4. Each such bond or note and mortgage or bonds or notes and mortgages shall be repaid over or within a period of thirty years in such manner as may be provided in such bond or note and mortgage or bonds or notes and mortgages but in no case shall the term of such loan exceed the probable life of the multiple dwelling which is hereby determined to be thirty years. Such bond or note and mortgage or bonds or notes and mortgages and any contract in connection with such permanent and temporary loans may contain such other terms and provisions not inconsistent with the provisions of this article as the local legislative body or the agency may deem necessary or desirable to secure repayment of the loan, the interest thereon and other charges in connection therewith and to carry out the purposes and provisions of this article.

5. The bond or note or the bonds or notes issued by the owner and the mortgage or mortgages relating thereto may authorize such owner, with the consent of the agency and the private investor, to prepay the principal of the loan subject to such terms and conditions as therein provided. Such bond or note and mortgage or bonds or notes and mortgages may contain such other clauses and provisions as the agency shall require.
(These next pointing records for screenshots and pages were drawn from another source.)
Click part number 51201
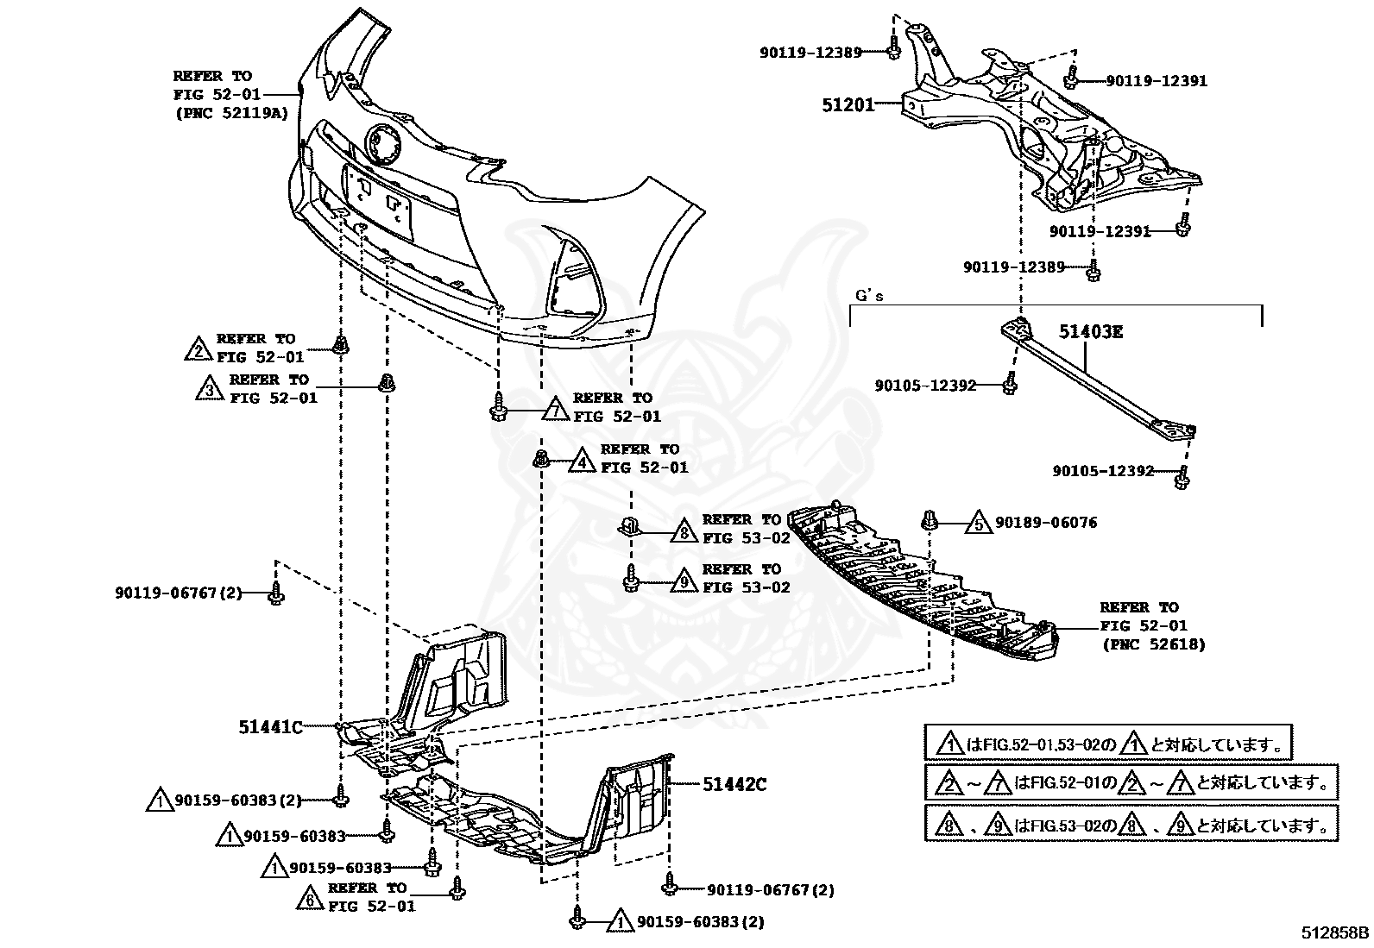[x=848, y=105]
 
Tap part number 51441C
[x=270, y=727]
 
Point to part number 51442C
[x=734, y=784]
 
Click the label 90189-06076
[x=1046, y=523]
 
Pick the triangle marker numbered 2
[x=199, y=349]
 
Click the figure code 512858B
[x=1335, y=932]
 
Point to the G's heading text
[x=869, y=296]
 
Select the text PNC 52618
[x=1153, y=644]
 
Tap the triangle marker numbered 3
[x=209, y=390]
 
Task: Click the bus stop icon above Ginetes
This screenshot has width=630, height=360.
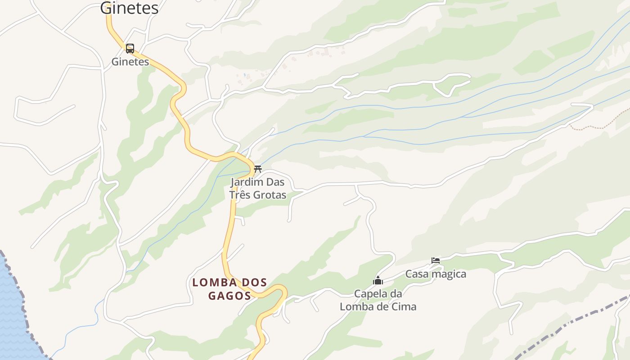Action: pos(130,49)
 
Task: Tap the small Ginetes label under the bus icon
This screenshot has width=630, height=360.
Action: pos(130,62)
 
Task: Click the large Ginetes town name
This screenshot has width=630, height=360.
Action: pos(129,8)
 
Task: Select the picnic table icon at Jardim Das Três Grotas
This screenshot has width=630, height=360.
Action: pos(258,169)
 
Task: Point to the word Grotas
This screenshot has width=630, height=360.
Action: pos(270,195)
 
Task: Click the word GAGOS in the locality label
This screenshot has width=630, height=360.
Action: pos(230,296)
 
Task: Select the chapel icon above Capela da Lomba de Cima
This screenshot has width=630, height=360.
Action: pos(378,281)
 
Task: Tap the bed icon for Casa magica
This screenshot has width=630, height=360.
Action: pos(435,261)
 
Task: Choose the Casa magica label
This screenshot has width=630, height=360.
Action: pos(436,274)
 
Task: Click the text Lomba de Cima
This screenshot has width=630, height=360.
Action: pos(378,307)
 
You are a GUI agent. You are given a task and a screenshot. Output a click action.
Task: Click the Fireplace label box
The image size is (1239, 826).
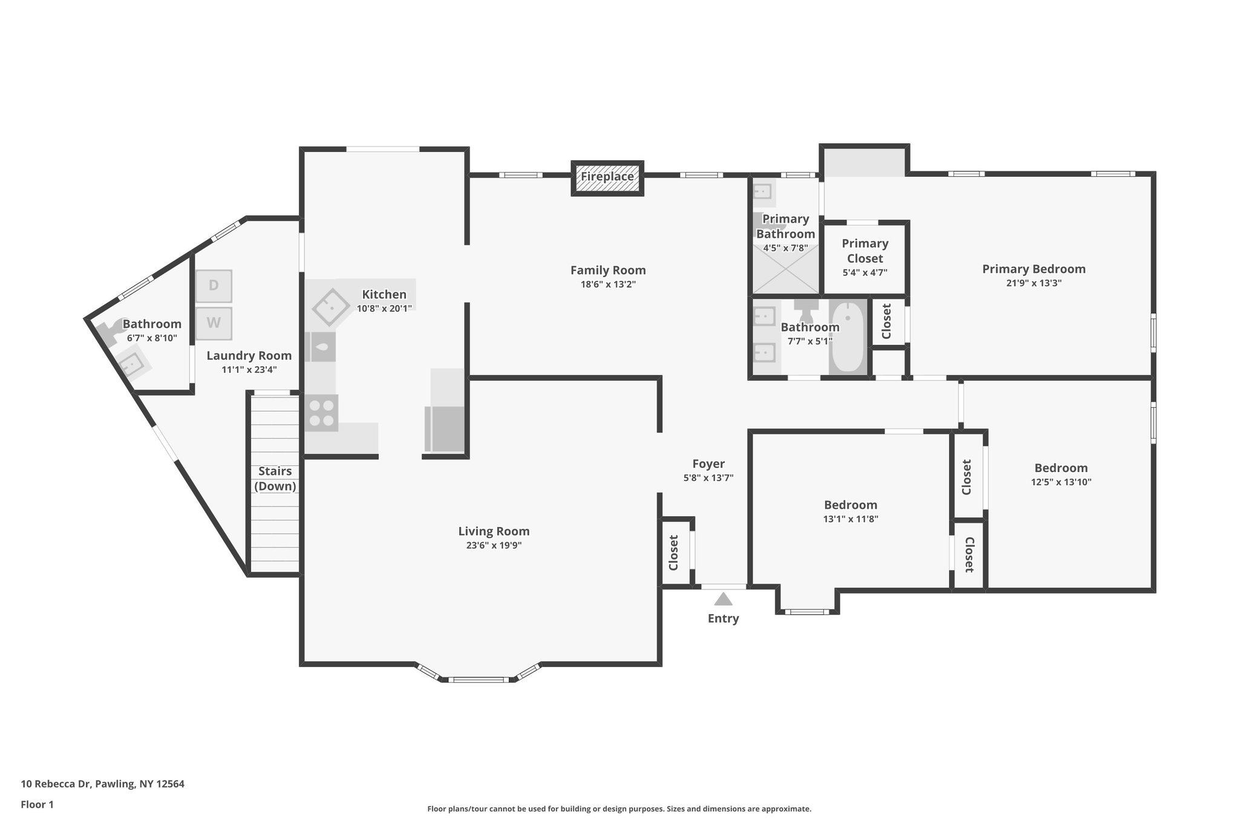point(607,178)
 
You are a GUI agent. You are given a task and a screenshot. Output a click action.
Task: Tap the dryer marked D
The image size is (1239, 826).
point(214,286)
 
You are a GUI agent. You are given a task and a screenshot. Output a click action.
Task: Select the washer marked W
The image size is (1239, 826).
point(214,323)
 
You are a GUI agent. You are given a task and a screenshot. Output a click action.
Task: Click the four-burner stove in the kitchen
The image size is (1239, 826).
point(321,413)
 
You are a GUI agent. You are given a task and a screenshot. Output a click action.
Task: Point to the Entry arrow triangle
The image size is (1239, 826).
point(723,599)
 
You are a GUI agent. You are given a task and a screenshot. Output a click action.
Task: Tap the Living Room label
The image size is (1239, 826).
point(494,531)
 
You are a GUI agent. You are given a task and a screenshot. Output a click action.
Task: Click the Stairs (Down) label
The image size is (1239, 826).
point(275,479)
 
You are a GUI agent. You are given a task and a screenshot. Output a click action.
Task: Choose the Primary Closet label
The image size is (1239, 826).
point(865,251)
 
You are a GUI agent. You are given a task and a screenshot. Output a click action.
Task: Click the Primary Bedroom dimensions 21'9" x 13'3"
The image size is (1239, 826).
point(1034,283)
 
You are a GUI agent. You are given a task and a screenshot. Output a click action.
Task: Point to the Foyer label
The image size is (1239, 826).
point(708,464)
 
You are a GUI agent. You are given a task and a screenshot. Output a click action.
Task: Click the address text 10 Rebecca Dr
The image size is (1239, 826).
point(56,784)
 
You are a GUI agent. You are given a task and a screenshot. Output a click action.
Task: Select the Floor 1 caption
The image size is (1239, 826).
point(37,804)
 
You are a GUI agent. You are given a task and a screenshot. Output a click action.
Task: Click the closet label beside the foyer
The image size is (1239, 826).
point(673,552)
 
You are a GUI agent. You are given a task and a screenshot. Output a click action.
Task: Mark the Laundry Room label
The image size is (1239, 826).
point(249,356)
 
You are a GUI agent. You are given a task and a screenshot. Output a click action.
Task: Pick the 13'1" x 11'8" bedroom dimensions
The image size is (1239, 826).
point(851,519)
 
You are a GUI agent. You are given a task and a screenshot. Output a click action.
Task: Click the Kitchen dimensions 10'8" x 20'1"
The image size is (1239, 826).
point(384,308)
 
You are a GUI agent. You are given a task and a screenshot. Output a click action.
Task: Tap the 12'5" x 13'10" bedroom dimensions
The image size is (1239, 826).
point(1061,482)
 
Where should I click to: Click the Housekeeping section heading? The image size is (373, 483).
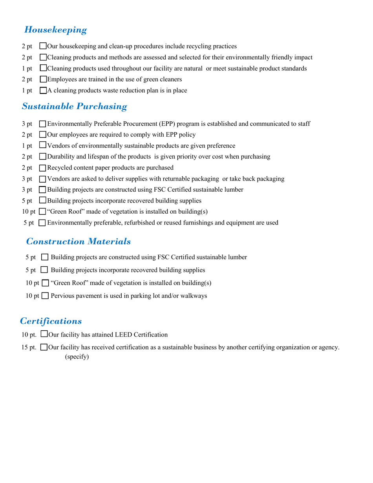point(55,30)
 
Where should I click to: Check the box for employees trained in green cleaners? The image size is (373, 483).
point(43,79)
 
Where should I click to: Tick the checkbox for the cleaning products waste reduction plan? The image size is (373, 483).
point(43,91)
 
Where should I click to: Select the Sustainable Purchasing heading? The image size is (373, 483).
point(74,106)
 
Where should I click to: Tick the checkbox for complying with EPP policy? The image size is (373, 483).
point(43,135)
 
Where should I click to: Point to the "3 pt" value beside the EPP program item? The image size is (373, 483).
point(27,124)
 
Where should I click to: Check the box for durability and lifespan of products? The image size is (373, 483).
point(43,157)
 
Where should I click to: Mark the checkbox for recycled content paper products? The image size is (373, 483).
point(43,168)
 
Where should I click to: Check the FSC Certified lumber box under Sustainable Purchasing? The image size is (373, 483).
point(43,190)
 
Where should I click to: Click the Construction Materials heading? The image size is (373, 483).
point(79,242)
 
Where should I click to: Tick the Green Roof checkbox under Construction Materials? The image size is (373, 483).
point(45,283)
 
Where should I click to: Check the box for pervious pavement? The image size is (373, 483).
point(45,296)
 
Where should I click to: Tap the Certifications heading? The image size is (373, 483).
point(51,321)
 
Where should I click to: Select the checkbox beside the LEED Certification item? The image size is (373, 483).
point(44,335)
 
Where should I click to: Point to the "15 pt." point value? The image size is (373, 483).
point(29,347)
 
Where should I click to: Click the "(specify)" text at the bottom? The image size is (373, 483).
point(77,357)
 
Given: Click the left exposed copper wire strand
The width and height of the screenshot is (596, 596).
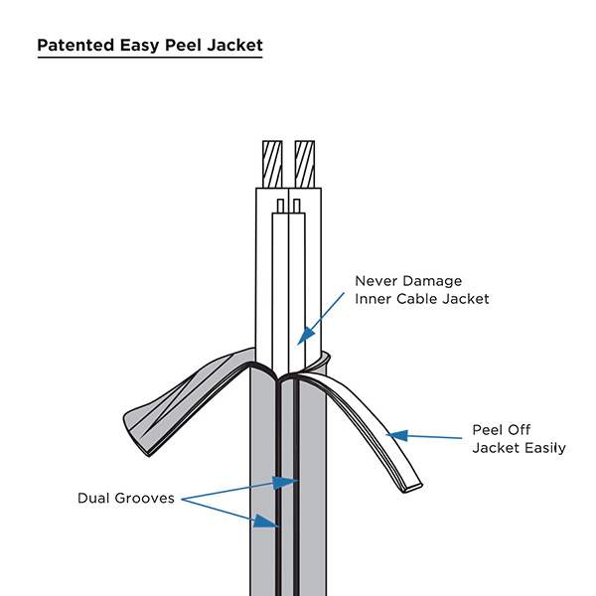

6. Where a municipality joins with one or more private investors in making a participation loan secured by a single participating mortgage or by separate mortgages, the agency may make provision, either in the mortgage or mortgages or by separate agreement, for the performances of such services as are generally performed by a banking institution or insurance company which itself owns and holds a mortgage or by a trustee under a trust mortgage and for the imposition of reasonable fees for financing, regulation, supervision and audit of such multiple dwelling. The agency is hereby authorized to act as trustee or to consent to the appointment of a banking institution or any subsidiary thereof to act in such capacity and to provide such services as are generally performed by any such bank itself or its subsidiary owning and holding such a mortgage.

7. Banking organizations and insurance companies may exercise such power only to the extent and on such conditions as may be authorized by the state superintendent of financial services.

8. Notwithstanding the provisions of any other law, a savings bank may invest to an amount not exceeding ninety per centum of the value of any real property when jointly participating or investing in a loan pursuant to the provisions of this article or not exceeding ninety-five per centum of the value of any real property when jointly participating or investing in a loan pursuant to the provisions of article fourteen of this chapter.